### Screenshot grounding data
■ ■ ■
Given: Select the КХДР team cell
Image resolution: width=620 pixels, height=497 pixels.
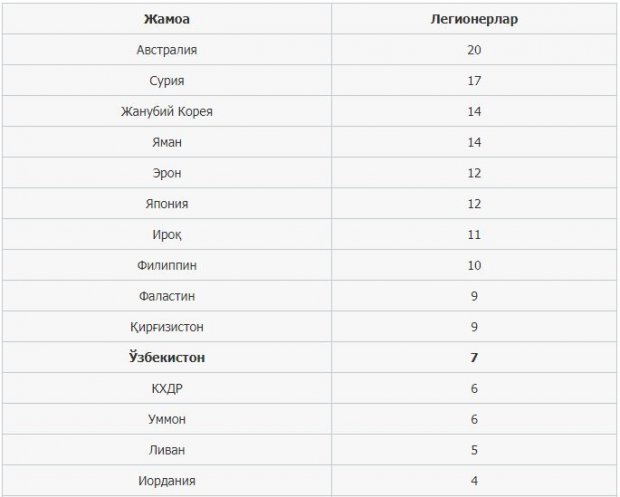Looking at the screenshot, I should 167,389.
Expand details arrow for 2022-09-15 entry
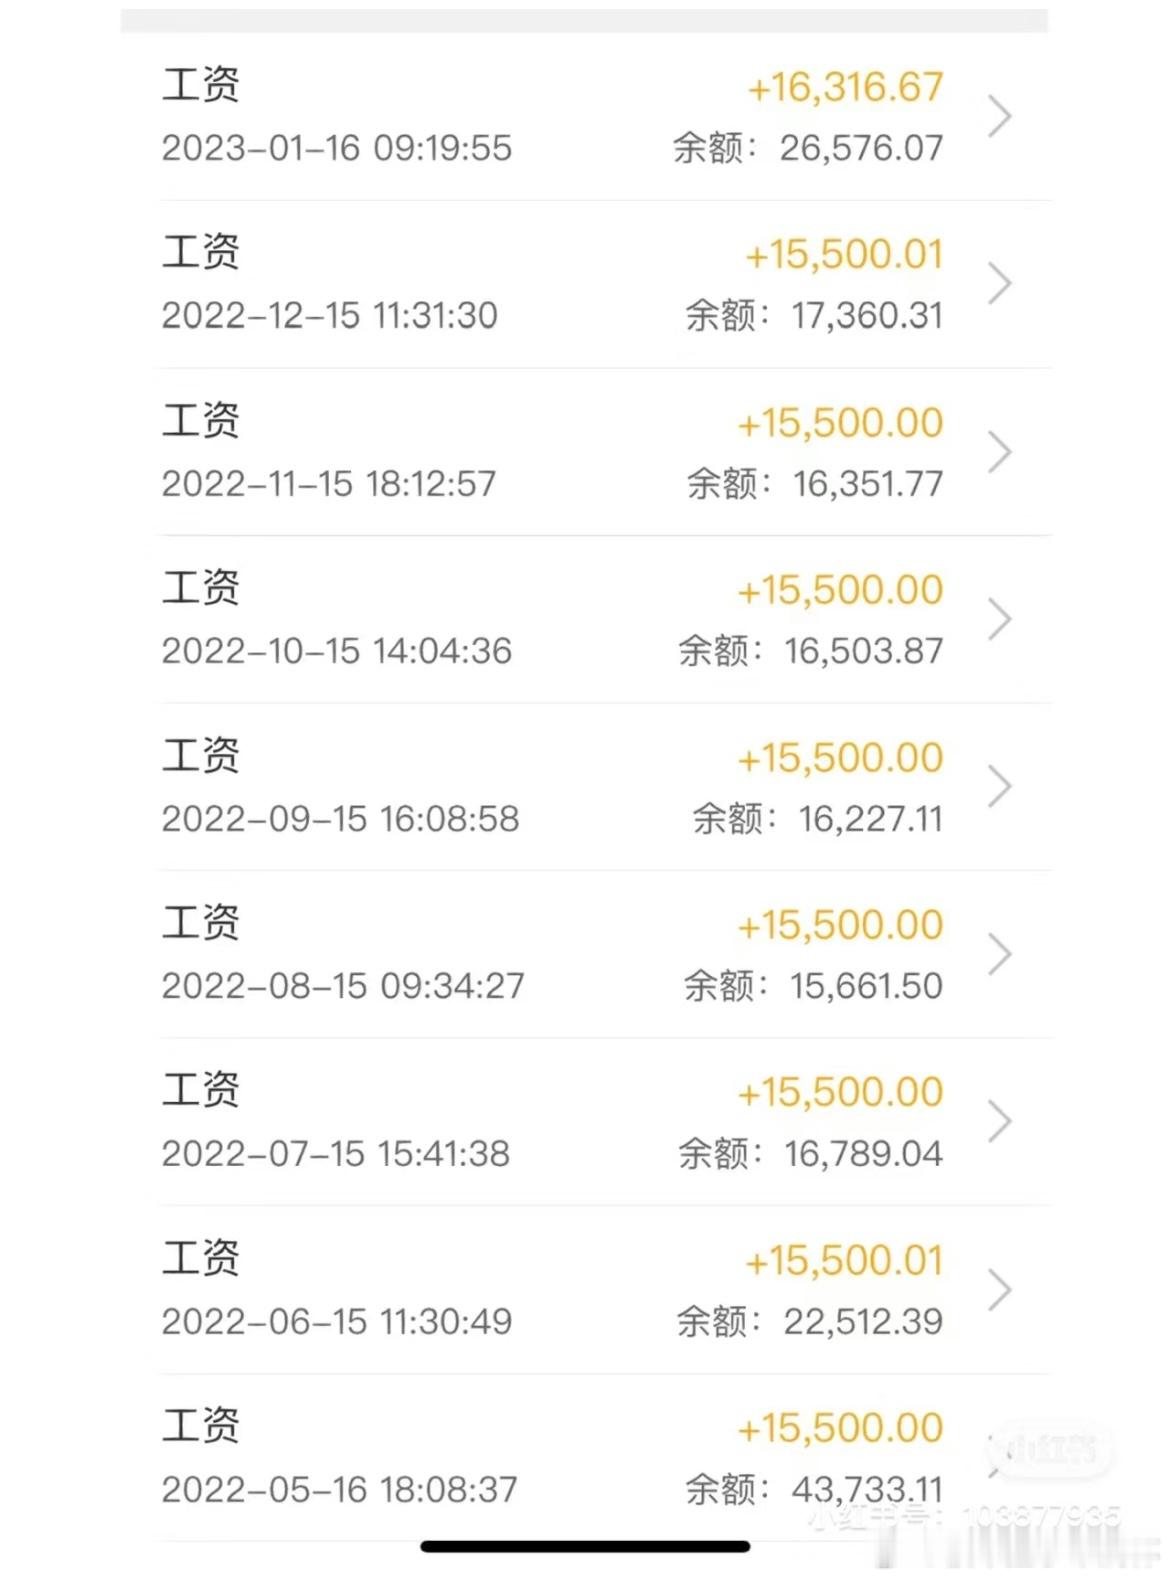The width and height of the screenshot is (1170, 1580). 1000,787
■ ■ ■
### HOW TO COMPLETE THIS TASK
Reproduce only the lines between the line with "Image resolution: width=620" and the final line of the records, both included, so that the copy matches them exactly and contains no pictures.

### TASK OUTPUT
Image resolution: width=620 pixels, height=497 pixels.
Looking at the screenshot, I should 167,389.
Expand details arrow for 2022-09-15 entry
The width and height of the screenshot is (1170, 1580). 1000,787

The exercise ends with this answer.